> WHAT YOU ARE ASKED TO DO
Copy the records below word for word, every line from first to last, and leave out the pictures.

> MATERIAL FOR THIS EXERCISE
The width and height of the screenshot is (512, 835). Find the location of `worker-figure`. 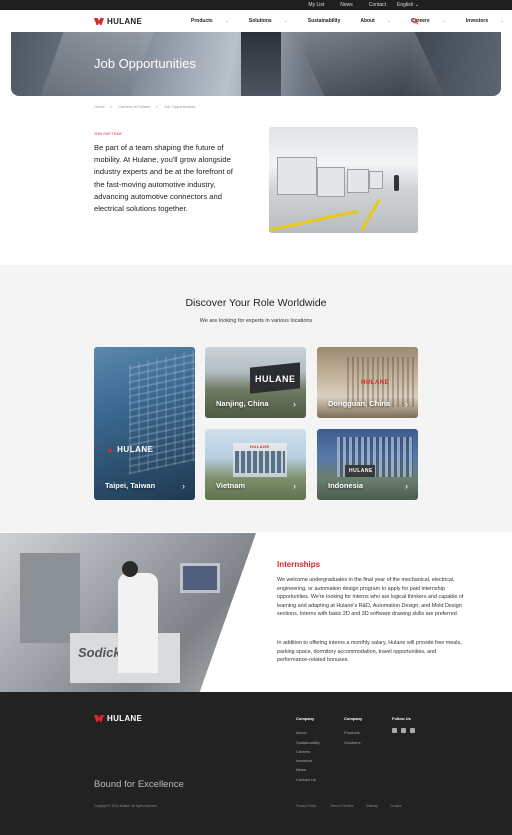

worker-figure is located at coordinates (396, 183).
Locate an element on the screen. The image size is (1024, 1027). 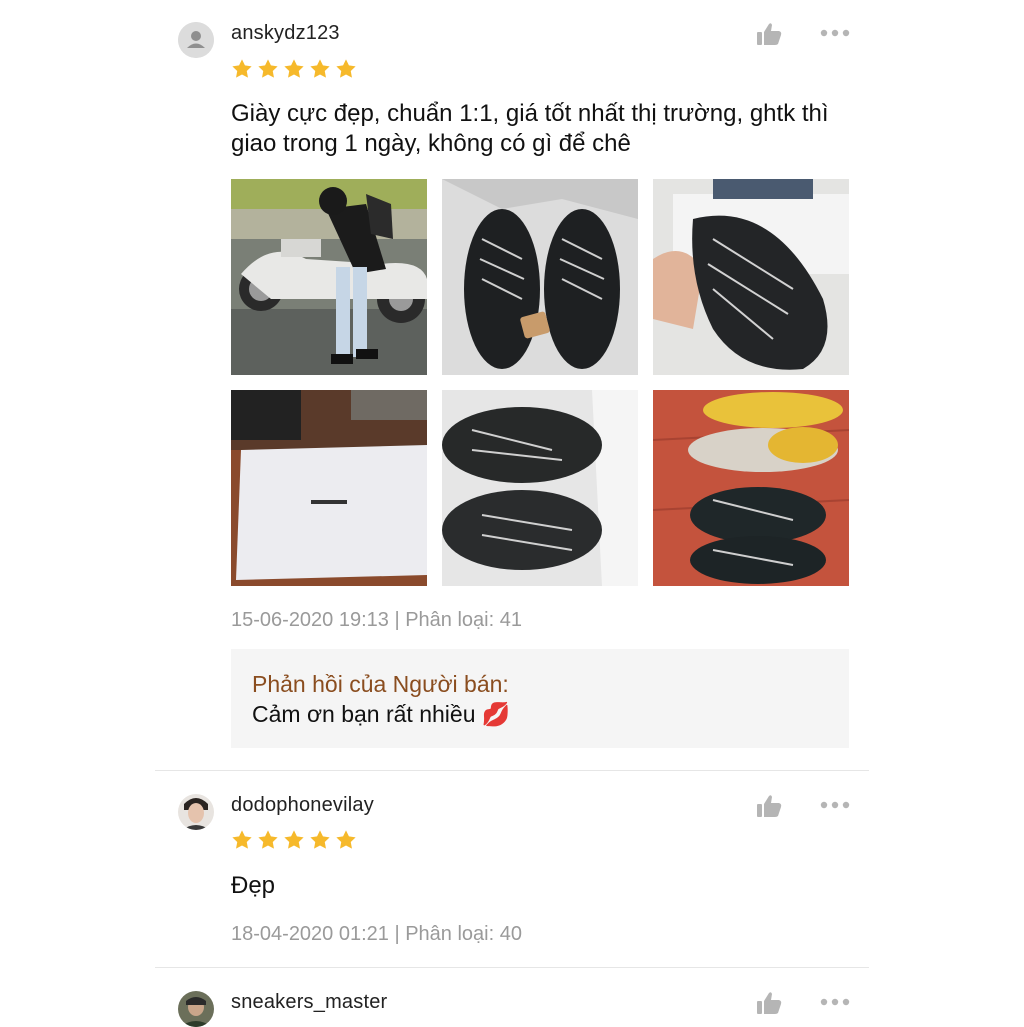
review-username: sneakers_master is located at coordinates (309, 1002).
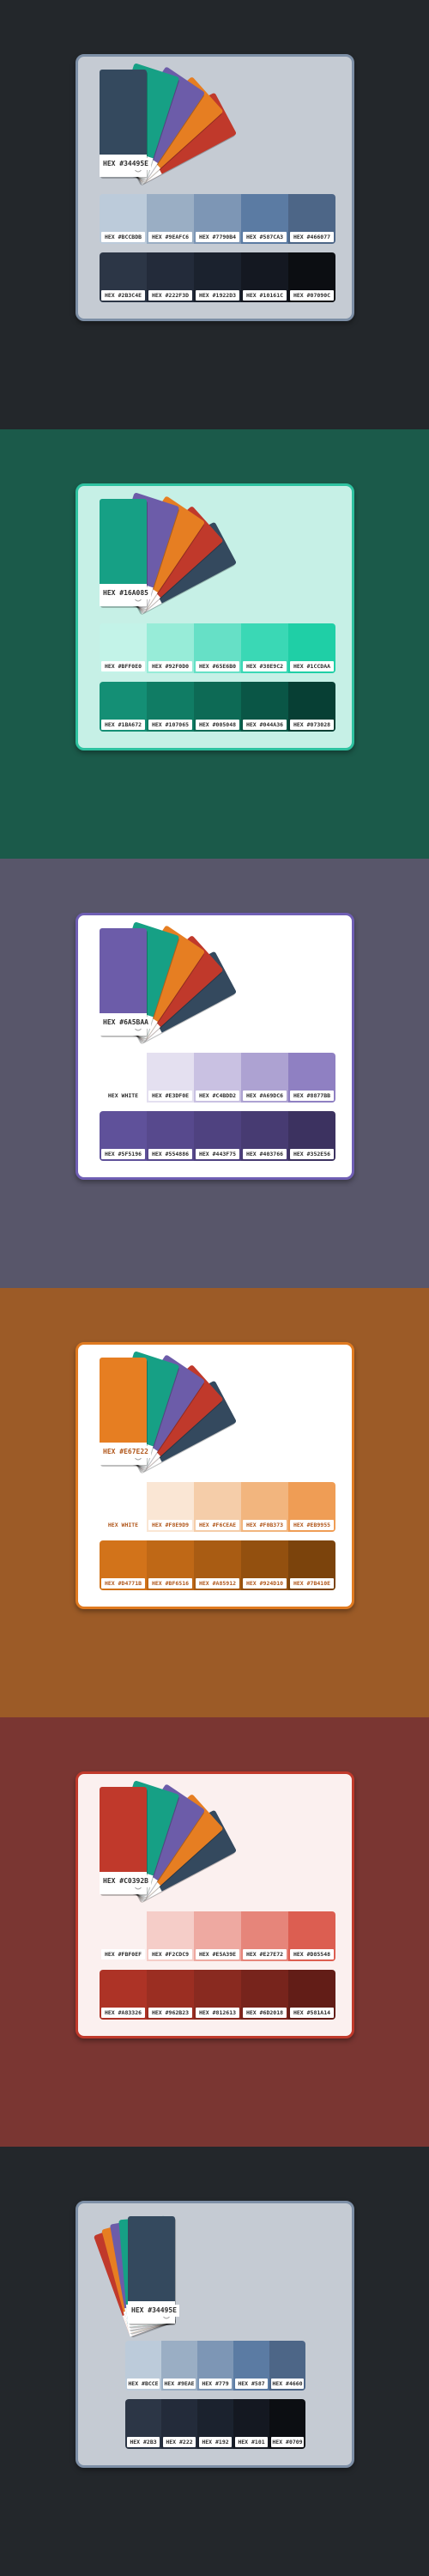 The height and width of the screenshot is (2576, 429). Describe the element at coordinates (312, 1954) in the screenshot. I see `swatch-hex-label: HEX #D85548` at that location.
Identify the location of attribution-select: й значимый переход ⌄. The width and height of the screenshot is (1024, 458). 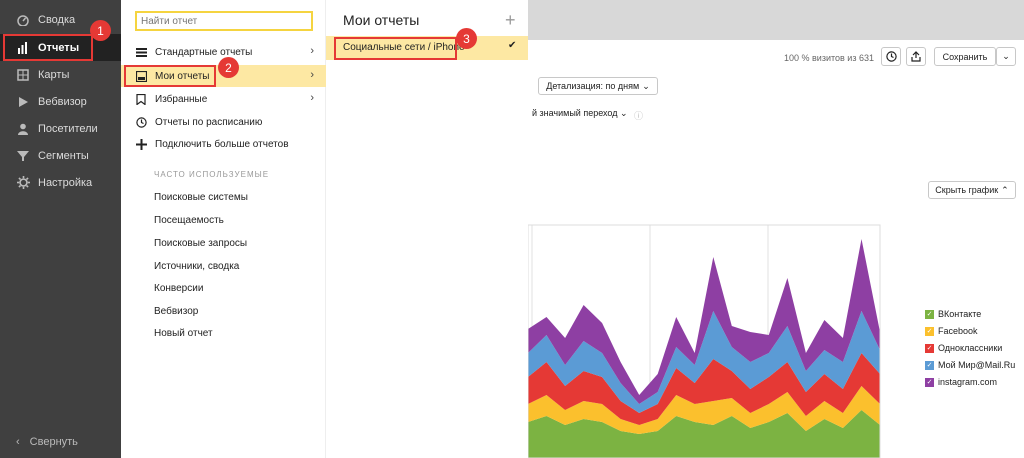
(580, 114).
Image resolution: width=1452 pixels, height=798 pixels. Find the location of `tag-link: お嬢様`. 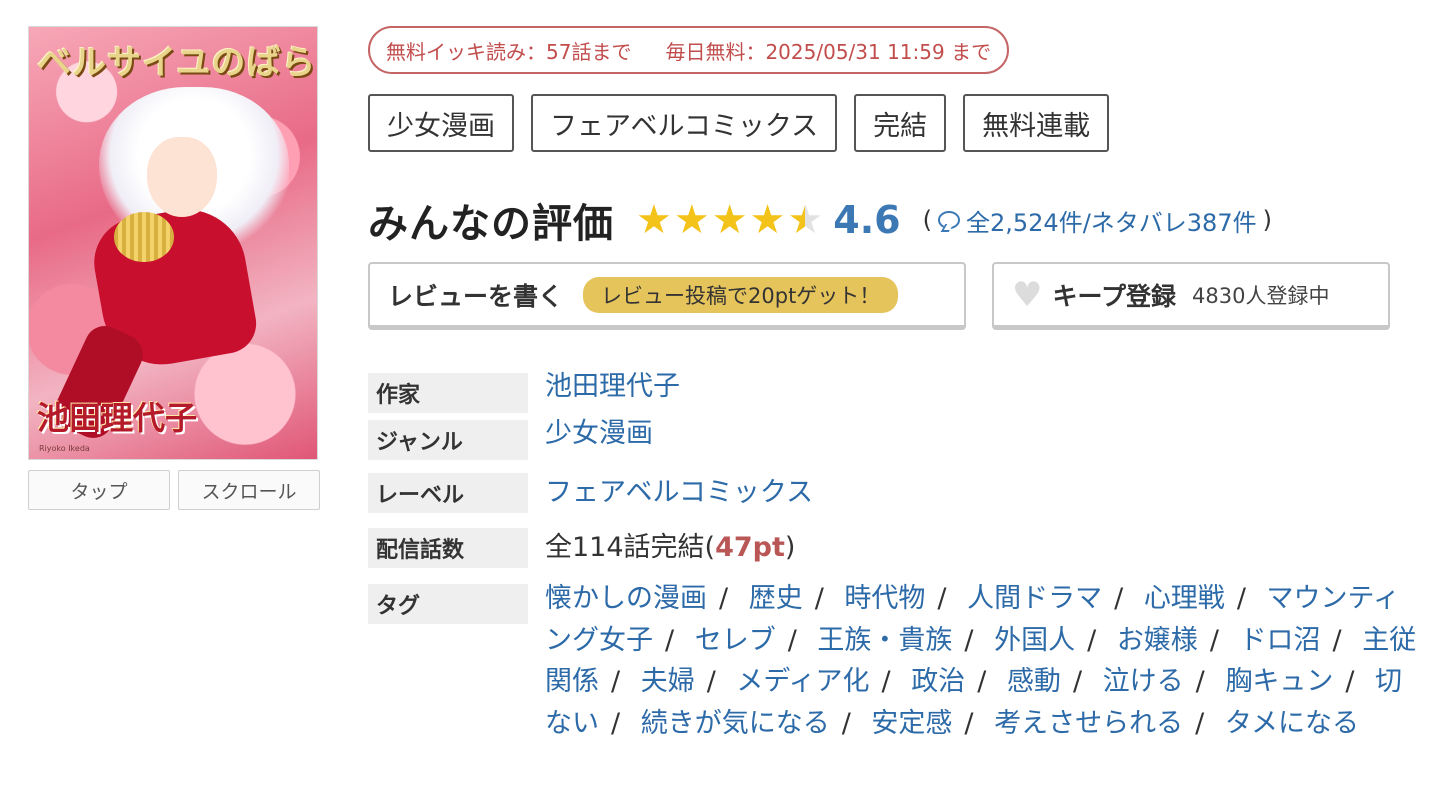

> YOUR RESPONSE
The width and height of the screenshot is (512, 835). Find the location of `worker-figure`. 

worker-figure is located at coordinates (396, 183).
Locate an element on the screen. The image size is (1024, 1027). 
review-username: sneakers_master is located at coordinates (309, 1002).
 The height and width of the screenshot is (2576, 429). Describe the element at coordinates (312, 1954) in the screenshot. I see `swatch-hex-label: HEX #D85548` at that location.
Identify the location of attribution-select: й значимый переход ⌄. The width and height of the screenshot is (1024, 458). 
(580, 114).
Image resolution: width=1452 pixels, height=798 pixels. Find the location of `tag-link: お嬢様`. 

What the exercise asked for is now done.